Automatische sluimerstand
De computer wordt automatisch in de sluimerstand gezet wanneer u op de
aan/uit-knop drukt of het scherm sluit. Om deze instellingen in te voeren
kunt u de volgende stappen nemen:
1. Klik op Start en vervolgens op Configuratiescherm.
2. Klik op Systeem en beveiliging en vervolgens op Energiebeheer.
3. Klik op Het gedrag van de aan/uit-knop bepalen of Het gedrag van
het sluiten van het deksel bepalen.
4. Activeer de gewenste sluimerstandinstellingen voor Als ik op de
aan/uit-knop druk en Als ik het scherm sluit.
5. Klik op de knop Wijzigingen opslaan.
Gegevensopslag in de sluimerstand
Zodra u de computer in de sluimerstand afsluit, worden de gegevens uit het
geheugen op de vaste schijf opgeslagen, wat enkele ogenblikken zal
duren. Gedurende deze periode brandt het lampje voor de vaste schijf.
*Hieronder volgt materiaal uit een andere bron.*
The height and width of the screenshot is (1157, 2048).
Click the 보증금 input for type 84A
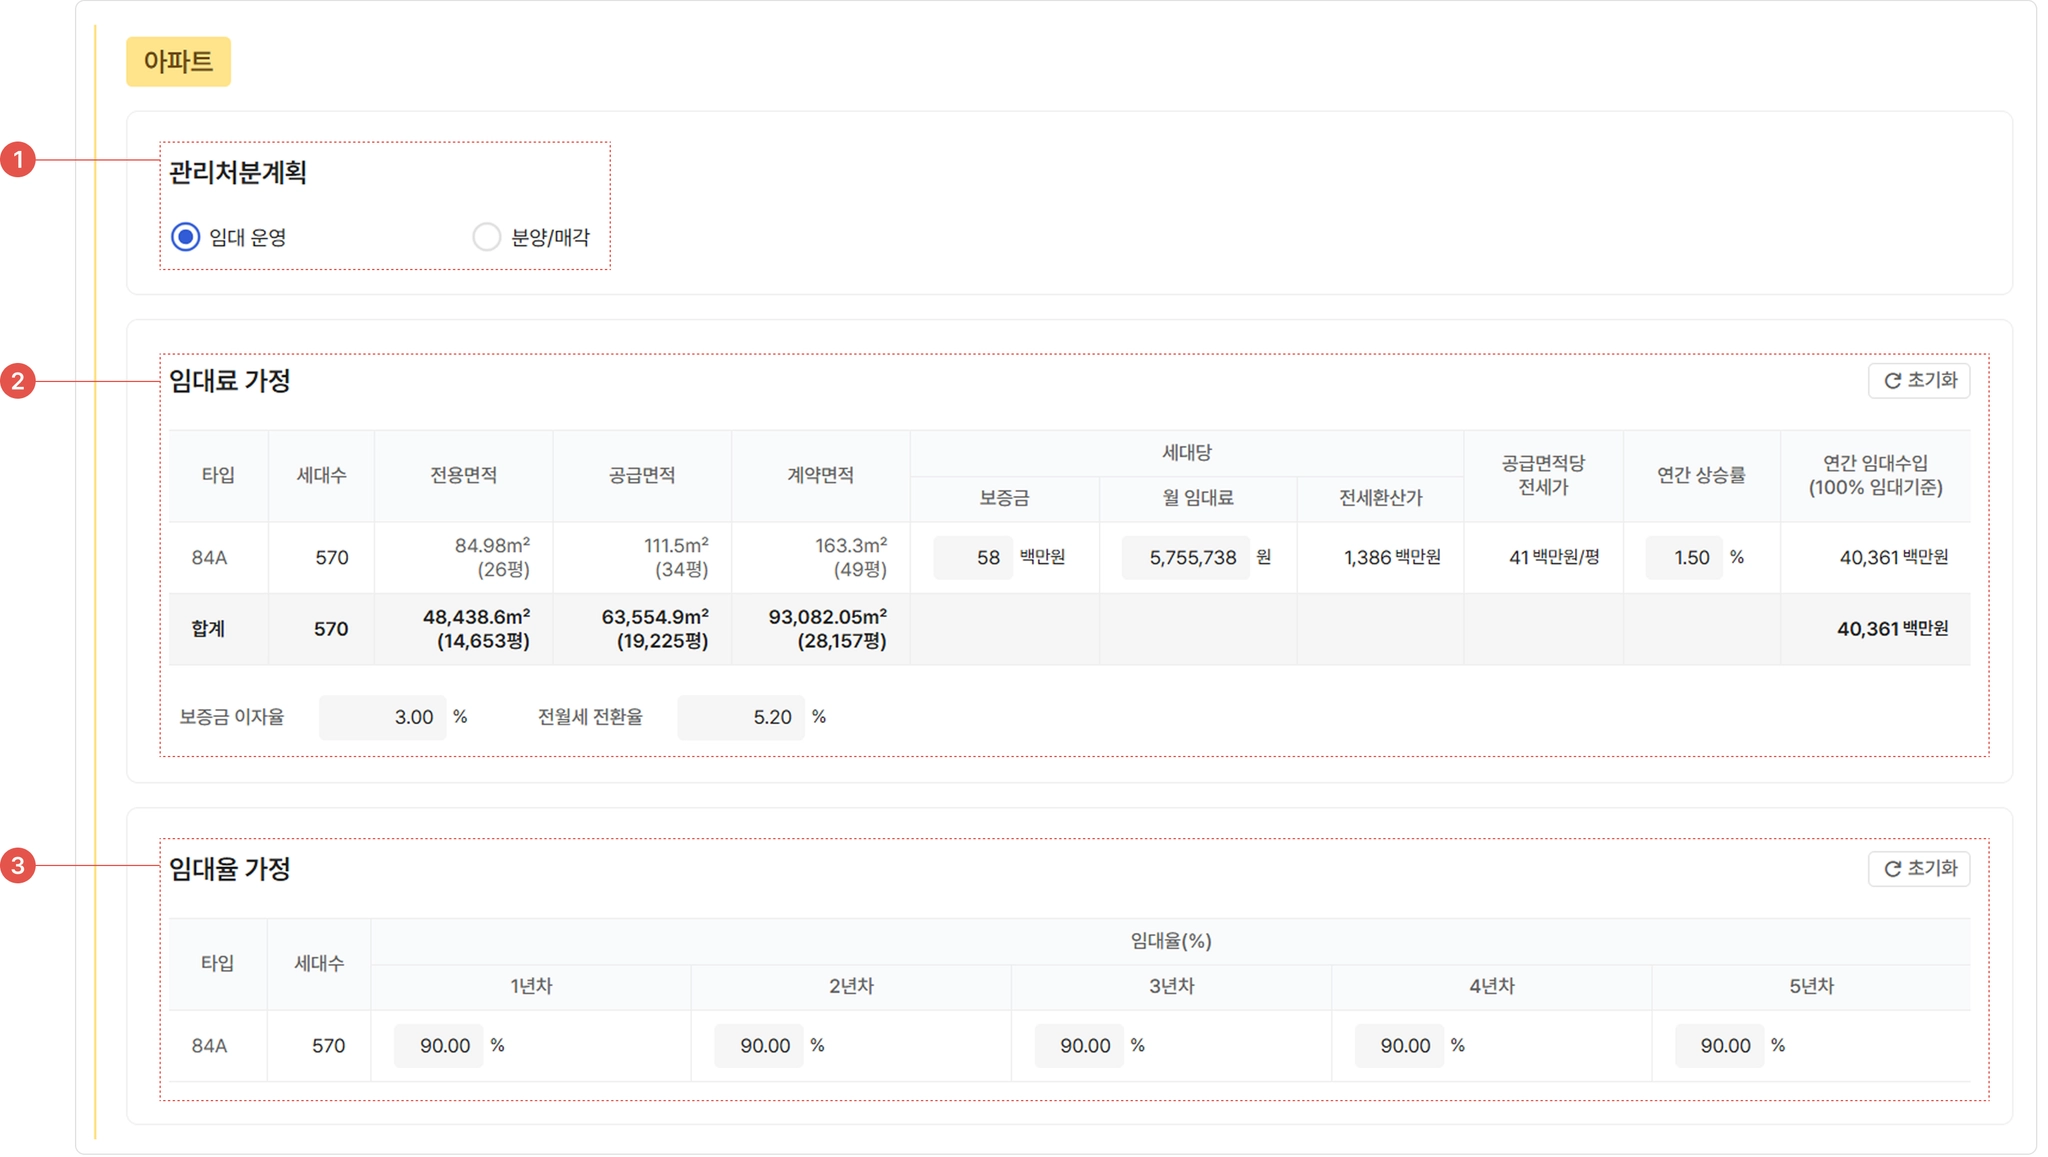973,557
Nadat u de computer hebt uitgeschakeld en de geheugeninhoud op de vaste
schijf is opgeslagen, dient u eventuele randapparaten uit te schakelen.
Computer opnieuw opstarten
In bepaalde omstandigheden moet u de computer opnieuw instellen (ofwel
een reset uitvoeren), bijvoorbeeld:
als u bepaalde computerinstellingen hebt gewijzigd;
als er een fout optreedt en de computer niet reageert op
toetsenbordopdrachten.
Als u de computer opnieuw moet opstarten, zijn er drie manieren om dit te doen:
Klik op Start, wijs het pijlpictogram ( ) aan en selecteer
Opnieuw opstarten in het menu.
Druk tegelijk op CTRL, ALT en DEL (eenmaal) om het menuvenster weer
te geven en selecteer Opnieuw starten onder Opties voor afsluiten.
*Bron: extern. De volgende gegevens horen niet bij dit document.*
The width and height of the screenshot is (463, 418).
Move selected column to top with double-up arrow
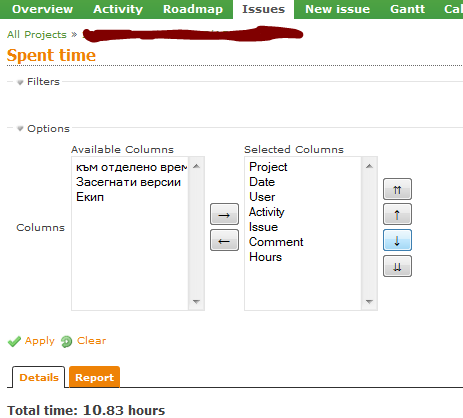click(397, 189)
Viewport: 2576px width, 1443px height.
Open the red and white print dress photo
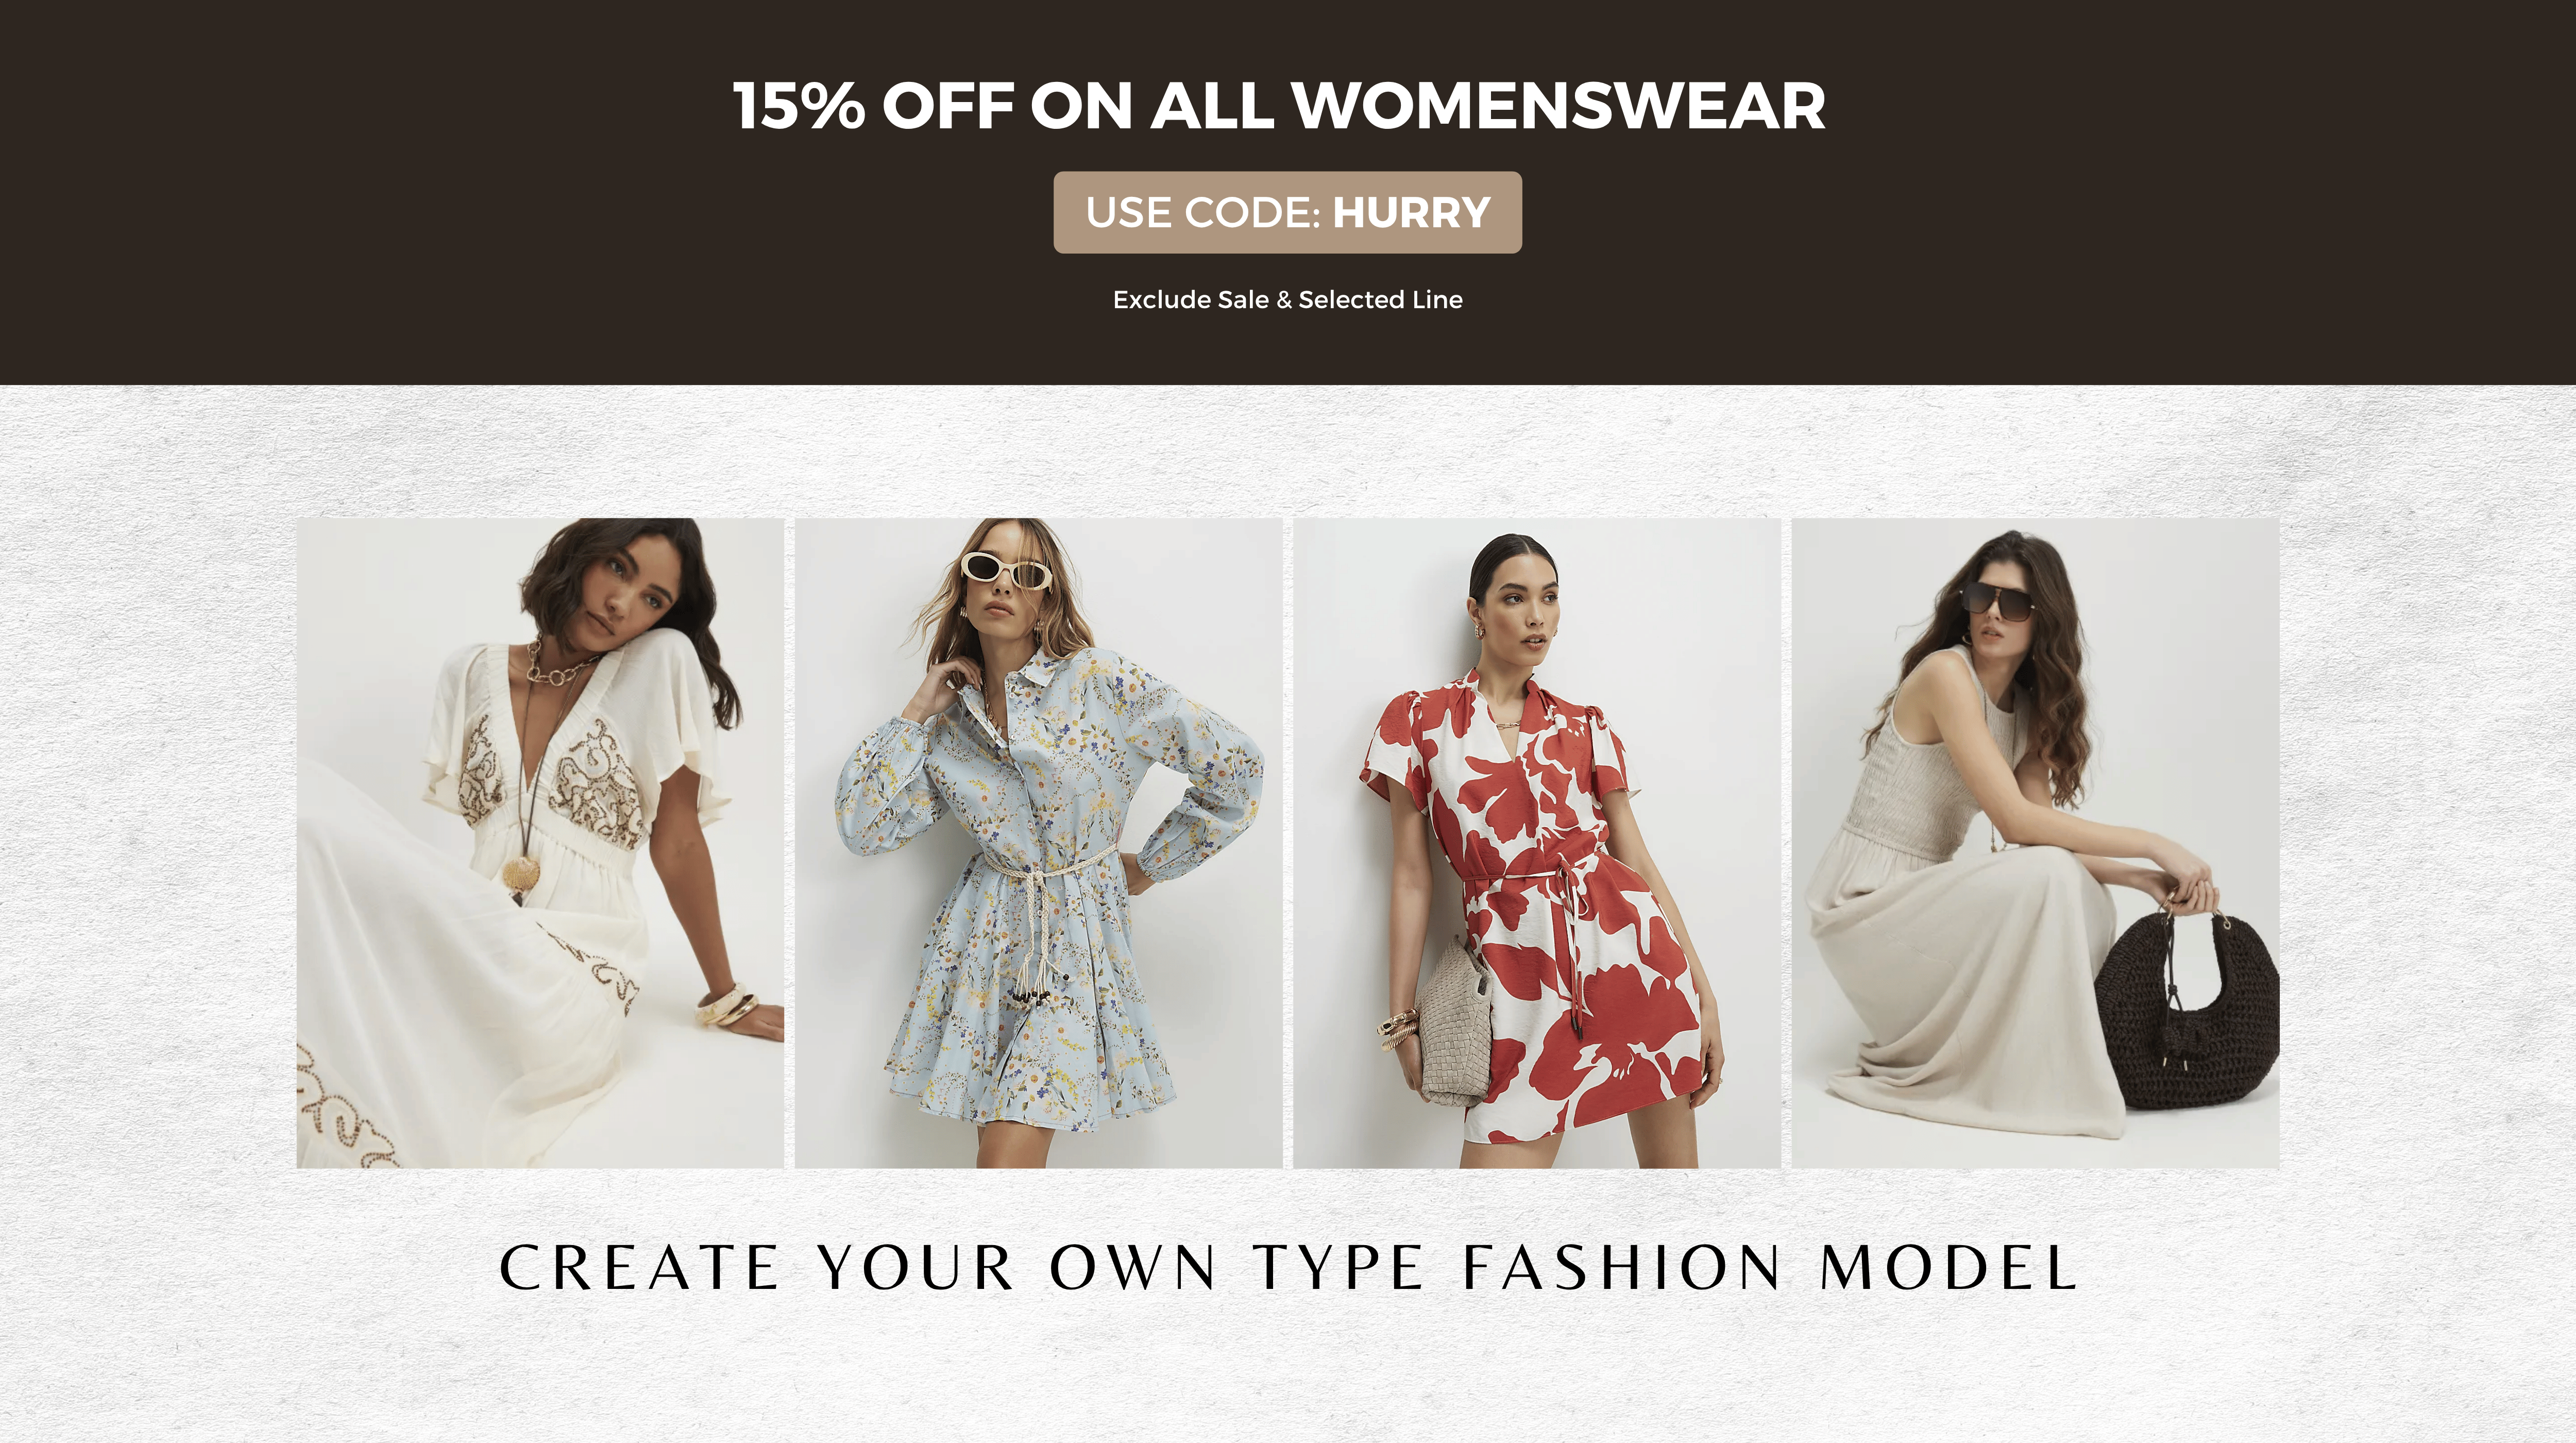tap(1536, 842)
Druk op de aan/uit-knop en houd deze knop circa vier seconden
ingedrukt. Als de computer zichzelf heeft uitgeschakeld wacht u 10 tot
15 seconden voordat u de computer weer inschakelt door de aan/uit-
knop in te drukken.
U kunt de sluimerstand ook inschakelen door op FN + F4 - te drukken.
Raadpleeg hoofdstuk 5, Het toetsenbord, voor meer informatie.
Schakel de computer of randapparaten niet meteen weer in. Wacht even
tot alle condensatoren volledig zijn ontladen.